What to do »
Which lines in the data below contain the word "status"? Return each of them.

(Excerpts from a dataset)
Start of Block
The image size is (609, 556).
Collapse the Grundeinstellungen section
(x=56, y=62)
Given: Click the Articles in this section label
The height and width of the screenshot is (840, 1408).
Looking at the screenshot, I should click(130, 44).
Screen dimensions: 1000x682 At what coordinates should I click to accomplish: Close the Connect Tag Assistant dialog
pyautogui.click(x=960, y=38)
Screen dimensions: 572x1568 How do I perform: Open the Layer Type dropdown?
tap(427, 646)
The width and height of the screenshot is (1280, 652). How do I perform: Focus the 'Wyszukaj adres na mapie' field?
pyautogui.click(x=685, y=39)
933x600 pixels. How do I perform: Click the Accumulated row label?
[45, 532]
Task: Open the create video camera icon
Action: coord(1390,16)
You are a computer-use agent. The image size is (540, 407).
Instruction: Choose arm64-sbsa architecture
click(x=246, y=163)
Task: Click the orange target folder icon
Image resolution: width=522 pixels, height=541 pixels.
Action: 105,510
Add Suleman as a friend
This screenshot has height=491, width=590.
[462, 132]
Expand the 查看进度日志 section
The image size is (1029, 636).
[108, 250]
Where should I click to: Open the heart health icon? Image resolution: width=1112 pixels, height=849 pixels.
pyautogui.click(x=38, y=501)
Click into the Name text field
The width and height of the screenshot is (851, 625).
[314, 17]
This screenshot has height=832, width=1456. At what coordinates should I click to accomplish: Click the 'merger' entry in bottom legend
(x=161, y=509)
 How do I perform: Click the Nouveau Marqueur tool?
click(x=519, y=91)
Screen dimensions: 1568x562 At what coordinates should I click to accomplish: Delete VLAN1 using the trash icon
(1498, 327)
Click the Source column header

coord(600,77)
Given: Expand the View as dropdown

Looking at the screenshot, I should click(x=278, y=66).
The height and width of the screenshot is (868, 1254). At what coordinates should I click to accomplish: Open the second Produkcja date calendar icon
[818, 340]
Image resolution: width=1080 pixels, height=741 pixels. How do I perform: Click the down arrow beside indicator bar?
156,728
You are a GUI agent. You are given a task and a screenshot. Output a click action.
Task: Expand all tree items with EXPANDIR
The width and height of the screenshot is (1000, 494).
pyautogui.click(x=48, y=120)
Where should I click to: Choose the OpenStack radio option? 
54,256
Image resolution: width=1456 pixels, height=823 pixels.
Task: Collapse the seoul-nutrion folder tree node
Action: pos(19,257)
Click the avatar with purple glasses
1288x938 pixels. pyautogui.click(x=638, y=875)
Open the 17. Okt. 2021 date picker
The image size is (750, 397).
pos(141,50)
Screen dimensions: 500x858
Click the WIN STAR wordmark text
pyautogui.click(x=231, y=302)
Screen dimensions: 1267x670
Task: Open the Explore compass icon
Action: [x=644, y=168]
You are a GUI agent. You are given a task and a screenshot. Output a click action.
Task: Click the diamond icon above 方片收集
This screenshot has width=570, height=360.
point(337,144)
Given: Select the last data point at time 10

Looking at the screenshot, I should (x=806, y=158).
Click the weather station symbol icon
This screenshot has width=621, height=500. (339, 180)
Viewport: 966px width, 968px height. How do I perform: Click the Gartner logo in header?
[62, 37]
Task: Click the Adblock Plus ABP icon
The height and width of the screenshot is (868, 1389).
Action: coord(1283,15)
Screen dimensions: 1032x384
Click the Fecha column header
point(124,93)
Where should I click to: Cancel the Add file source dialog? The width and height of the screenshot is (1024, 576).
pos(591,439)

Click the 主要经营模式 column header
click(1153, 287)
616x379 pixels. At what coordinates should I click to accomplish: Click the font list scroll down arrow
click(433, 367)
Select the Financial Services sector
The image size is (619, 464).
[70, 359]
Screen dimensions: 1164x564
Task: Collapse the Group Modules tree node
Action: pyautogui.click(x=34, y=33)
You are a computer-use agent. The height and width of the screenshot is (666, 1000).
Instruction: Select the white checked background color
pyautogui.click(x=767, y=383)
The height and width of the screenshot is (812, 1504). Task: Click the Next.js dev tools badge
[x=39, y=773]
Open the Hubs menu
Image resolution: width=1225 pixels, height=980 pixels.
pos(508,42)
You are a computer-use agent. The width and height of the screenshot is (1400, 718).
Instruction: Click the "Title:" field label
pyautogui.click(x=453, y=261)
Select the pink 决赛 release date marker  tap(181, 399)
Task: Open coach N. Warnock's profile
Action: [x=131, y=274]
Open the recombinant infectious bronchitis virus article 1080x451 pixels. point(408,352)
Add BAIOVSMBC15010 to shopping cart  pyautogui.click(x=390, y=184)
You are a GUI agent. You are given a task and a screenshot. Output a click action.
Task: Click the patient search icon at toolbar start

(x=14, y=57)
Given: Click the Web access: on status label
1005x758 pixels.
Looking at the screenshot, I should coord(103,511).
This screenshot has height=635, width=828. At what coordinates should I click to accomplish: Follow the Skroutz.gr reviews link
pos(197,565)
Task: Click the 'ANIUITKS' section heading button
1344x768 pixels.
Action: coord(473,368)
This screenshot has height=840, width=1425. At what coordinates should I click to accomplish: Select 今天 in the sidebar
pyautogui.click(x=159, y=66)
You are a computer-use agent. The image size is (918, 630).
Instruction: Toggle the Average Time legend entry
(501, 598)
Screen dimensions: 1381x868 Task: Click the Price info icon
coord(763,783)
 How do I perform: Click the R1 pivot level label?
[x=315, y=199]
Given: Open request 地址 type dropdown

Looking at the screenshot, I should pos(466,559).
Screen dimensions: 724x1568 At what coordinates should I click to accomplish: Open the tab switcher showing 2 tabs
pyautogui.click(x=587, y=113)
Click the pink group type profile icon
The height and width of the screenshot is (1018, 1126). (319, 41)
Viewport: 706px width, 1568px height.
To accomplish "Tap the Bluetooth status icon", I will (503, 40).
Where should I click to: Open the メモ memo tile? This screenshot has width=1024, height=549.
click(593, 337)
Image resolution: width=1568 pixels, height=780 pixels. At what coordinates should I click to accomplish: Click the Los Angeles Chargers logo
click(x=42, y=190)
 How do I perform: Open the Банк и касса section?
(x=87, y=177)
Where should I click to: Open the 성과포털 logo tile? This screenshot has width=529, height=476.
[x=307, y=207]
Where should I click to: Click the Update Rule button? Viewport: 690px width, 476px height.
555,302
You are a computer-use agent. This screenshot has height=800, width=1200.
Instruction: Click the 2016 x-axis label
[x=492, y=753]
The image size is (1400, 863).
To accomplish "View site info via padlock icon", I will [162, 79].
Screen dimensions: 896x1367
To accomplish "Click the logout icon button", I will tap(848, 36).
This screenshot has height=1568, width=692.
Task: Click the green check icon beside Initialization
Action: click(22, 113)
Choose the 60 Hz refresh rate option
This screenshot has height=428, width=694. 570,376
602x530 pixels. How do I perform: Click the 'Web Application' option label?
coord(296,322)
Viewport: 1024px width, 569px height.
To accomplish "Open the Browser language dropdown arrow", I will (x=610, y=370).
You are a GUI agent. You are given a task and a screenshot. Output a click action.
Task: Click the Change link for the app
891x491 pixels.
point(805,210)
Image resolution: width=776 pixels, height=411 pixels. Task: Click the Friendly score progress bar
End of Block
Response »
Given: Click the Web access: on status label
To accomplish "Tap the Bluetooth status icon", I will (503, 40).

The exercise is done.